Penggelapan pajak memang tidak lepas dari ketidakpatuhan. Tetapi tidak semua wajib pajak berniat untuk tidak patuh. Artinya, untuk wajib pajak yang memang nakal, ketidakpatuhan mereka harus dikejar dan dihukum. Tetapi untuk wajib pajak yang menjadi tidak patuh lebih karena perasaan diperlakukan tidak adil dalam sistem perpajakan kita, harus diterapi dengan mempertebal dimensi keadilan dalam perancangan dan penerapan sistem pajak.
Yang harus diingat, penambahan penerimaan pajak tidak akan mudah untuk diraih jika para wajib pajak masih mempunyai persepsi yang kuat bahwa pemajakan terjadi secara tidak adil.
Keputusan tarif pajak tidak naik dan tambahan perluasan PPh yang ditanggung pemerintah, dengan target 552 ribu peserta senilai Rp 600 miliar, tidaklah otomatis meningkatkan rasa keadilan di mata wajib pajak.

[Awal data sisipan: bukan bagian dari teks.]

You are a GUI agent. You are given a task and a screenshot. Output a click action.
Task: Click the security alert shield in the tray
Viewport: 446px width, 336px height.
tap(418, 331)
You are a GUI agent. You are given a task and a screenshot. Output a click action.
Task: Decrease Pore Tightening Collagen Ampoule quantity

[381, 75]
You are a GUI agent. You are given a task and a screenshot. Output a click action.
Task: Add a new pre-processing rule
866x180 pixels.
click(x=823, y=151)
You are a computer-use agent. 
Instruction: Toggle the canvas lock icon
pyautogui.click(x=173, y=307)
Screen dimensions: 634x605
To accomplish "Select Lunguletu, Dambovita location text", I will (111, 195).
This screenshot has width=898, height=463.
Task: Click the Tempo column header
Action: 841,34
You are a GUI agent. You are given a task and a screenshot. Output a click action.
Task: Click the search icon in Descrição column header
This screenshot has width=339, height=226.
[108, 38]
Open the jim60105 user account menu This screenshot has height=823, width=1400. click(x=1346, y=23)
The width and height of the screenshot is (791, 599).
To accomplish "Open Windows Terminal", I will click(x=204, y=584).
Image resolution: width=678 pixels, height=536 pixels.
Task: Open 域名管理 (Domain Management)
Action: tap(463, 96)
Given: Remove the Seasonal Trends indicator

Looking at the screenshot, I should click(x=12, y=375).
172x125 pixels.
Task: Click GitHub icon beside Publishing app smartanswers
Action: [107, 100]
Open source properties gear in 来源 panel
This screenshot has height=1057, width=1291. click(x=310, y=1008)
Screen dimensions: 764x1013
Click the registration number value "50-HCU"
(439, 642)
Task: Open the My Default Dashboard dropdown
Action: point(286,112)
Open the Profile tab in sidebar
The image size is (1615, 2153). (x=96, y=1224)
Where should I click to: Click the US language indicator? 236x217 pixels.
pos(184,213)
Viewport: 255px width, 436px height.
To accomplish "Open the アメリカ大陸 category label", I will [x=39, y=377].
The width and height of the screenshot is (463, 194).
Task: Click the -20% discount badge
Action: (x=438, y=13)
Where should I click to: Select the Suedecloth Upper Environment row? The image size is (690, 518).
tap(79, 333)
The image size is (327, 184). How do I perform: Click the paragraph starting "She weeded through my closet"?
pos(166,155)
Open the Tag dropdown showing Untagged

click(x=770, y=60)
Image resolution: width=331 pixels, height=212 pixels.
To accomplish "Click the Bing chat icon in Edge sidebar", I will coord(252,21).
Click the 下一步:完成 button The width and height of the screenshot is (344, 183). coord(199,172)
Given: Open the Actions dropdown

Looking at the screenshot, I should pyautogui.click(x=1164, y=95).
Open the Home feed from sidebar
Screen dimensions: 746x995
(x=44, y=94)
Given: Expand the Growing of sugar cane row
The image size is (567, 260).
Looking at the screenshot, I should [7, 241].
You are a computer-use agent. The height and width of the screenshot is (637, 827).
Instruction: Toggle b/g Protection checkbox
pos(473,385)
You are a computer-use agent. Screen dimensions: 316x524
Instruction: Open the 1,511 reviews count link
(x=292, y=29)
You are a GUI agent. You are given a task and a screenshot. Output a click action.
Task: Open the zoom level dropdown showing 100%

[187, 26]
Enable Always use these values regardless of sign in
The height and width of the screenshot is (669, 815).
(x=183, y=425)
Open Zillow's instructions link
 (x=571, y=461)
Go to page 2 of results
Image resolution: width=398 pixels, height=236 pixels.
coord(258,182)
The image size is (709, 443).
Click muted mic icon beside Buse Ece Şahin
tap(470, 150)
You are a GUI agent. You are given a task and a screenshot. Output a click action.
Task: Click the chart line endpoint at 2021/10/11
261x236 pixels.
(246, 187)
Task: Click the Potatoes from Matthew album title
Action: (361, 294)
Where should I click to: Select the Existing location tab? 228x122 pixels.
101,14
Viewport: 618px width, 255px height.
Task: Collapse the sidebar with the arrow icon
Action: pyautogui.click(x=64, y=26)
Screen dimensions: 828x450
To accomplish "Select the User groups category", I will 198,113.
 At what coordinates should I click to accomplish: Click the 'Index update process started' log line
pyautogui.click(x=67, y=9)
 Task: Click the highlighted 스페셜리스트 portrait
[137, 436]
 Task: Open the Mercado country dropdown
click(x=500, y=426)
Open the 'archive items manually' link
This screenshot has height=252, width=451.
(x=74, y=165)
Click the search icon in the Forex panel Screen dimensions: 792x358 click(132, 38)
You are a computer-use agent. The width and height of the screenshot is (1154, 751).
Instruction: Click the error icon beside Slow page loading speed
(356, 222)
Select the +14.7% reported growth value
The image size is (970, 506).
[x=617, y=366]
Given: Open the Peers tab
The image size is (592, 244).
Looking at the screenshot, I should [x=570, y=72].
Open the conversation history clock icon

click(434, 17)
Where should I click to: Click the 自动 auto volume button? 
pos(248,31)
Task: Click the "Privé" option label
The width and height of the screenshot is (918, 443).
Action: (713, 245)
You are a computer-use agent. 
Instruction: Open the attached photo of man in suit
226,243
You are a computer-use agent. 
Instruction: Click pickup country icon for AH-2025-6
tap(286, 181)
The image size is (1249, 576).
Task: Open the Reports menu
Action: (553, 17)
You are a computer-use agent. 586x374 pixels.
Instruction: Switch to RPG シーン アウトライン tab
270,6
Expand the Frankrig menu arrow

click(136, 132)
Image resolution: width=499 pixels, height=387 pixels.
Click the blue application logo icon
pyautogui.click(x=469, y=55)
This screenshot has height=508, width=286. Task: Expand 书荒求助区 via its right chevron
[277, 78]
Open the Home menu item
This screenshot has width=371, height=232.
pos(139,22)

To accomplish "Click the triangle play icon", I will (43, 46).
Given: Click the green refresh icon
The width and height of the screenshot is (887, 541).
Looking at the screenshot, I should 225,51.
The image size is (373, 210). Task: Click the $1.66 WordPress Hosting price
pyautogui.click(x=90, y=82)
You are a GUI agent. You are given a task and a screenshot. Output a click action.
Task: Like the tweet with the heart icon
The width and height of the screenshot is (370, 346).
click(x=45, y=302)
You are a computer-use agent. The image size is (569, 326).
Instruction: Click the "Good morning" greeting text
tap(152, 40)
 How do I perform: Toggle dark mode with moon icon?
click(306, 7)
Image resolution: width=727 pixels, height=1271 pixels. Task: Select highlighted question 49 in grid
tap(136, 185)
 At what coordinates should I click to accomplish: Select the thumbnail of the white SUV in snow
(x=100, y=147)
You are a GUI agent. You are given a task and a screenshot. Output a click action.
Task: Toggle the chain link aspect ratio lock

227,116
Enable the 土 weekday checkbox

Persoalan rasa diperlakukan tidak adil ini, sebetulnya, secara tidak langsung dapat diminimalkan bila pemerintah mampu memperbaiki kinerjanya dalam hal layanan publik, birokrasi, kebijakan, maupun komitmen pemerintah, yang kalau diukur, government effectiveness index-nya menjadi lebih baik.
Pada akhirnya, keberhasilan penerimaan pajak bukan hanya ditentukan oleh tinggi-rendahnya tarif ataupun besarnya beban, tetapi oleh seberapa kuat masyarakat percaya bahwa sistem ini adil. Tanpa rasa keadilan, kepatuhan akan rapuh. Tetapi, bila tata kelola kepemerintahan diperkuat, layanan publik ditingkatkan; dan keadilan pajak ditegakkan, maka kepatuhan akan tumbuh dari kesadaran, bukan sekedar keterpaksaan.